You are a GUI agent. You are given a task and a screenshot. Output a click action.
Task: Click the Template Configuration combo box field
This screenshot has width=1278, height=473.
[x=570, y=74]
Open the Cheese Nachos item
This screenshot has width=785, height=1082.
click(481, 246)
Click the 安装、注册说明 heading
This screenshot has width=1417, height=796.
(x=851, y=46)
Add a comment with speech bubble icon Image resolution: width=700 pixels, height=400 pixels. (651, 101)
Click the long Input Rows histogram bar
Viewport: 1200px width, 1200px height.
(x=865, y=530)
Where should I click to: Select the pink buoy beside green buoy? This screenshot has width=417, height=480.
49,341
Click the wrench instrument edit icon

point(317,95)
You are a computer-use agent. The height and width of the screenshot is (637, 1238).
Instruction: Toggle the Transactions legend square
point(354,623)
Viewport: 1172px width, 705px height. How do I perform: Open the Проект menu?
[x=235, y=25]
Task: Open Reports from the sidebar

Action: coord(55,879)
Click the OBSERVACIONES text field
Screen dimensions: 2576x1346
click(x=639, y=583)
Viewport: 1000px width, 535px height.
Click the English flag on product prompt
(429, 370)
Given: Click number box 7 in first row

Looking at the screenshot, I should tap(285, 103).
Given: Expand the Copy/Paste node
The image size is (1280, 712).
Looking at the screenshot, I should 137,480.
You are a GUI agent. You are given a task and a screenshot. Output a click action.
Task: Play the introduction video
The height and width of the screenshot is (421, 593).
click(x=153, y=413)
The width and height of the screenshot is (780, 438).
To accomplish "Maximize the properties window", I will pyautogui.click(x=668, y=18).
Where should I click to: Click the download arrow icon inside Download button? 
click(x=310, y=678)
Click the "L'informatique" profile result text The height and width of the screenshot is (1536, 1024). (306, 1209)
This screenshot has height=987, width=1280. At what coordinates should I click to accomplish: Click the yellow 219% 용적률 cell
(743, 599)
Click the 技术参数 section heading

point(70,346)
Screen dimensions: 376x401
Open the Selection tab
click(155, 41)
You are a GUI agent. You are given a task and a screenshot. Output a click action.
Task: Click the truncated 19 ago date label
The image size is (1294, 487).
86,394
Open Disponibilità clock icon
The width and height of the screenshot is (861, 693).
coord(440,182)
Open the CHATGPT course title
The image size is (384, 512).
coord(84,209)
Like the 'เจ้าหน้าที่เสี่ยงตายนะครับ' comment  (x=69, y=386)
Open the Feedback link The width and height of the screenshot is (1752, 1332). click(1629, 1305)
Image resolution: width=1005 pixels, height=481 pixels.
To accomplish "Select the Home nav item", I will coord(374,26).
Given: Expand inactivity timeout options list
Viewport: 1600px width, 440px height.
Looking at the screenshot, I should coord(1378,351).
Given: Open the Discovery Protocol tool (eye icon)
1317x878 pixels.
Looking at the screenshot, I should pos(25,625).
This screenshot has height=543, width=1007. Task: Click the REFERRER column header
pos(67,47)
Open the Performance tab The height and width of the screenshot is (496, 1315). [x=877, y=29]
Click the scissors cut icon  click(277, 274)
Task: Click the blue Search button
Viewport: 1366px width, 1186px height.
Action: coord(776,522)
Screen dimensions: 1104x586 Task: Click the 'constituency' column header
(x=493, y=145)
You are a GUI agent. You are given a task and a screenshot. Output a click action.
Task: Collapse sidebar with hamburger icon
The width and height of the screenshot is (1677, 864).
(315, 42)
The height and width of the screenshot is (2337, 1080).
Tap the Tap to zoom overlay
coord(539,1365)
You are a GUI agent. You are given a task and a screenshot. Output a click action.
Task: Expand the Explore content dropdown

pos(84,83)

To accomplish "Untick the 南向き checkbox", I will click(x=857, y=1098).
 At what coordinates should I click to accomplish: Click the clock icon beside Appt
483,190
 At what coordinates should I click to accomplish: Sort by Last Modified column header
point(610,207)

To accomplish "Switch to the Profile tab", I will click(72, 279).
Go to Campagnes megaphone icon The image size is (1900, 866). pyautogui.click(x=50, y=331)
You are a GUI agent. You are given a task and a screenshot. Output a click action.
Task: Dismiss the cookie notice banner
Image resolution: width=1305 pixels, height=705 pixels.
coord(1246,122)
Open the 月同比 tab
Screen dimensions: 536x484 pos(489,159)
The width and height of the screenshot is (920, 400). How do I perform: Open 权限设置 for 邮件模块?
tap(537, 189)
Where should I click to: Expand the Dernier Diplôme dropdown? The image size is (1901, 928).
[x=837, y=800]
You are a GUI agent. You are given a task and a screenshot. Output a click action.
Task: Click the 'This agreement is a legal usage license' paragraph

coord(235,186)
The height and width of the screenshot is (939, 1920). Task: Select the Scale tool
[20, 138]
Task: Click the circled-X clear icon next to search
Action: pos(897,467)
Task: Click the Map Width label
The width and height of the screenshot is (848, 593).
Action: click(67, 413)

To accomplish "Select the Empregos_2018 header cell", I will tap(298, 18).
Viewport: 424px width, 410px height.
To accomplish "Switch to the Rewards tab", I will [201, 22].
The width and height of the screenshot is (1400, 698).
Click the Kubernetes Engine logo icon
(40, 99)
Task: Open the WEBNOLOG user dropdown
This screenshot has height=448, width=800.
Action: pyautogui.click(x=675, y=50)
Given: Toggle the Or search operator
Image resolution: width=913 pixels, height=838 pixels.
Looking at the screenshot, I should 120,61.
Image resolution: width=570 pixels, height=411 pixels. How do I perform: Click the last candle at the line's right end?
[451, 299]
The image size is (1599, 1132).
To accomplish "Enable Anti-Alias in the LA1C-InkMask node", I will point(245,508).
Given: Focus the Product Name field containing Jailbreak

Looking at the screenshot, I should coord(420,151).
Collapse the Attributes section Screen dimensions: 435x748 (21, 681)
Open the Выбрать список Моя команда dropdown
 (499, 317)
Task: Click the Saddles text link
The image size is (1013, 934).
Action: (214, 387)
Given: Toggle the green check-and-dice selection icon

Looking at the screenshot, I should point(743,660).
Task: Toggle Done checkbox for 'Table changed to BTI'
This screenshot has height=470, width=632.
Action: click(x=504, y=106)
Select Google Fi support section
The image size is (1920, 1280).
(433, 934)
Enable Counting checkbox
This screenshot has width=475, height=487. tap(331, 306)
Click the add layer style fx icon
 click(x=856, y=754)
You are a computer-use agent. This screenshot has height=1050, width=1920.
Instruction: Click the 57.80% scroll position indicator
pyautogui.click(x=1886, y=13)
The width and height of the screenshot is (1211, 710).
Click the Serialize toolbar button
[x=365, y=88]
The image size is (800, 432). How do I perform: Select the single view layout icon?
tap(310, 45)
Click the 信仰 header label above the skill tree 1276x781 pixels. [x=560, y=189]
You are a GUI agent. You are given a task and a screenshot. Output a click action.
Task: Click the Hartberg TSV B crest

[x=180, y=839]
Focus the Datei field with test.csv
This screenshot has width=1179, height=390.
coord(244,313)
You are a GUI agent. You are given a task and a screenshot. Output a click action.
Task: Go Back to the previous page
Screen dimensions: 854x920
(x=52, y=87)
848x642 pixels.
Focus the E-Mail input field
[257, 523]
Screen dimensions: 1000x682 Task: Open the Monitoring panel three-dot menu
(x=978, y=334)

------------------------

Instructions to follow: Search the data for "computer". Copy each line that has it.

Solution:
You are a computer-use agent. The height and width of the screenshot is (637, 1238).
You are a computer-use agent. This screenshot has height=1050, width=1920.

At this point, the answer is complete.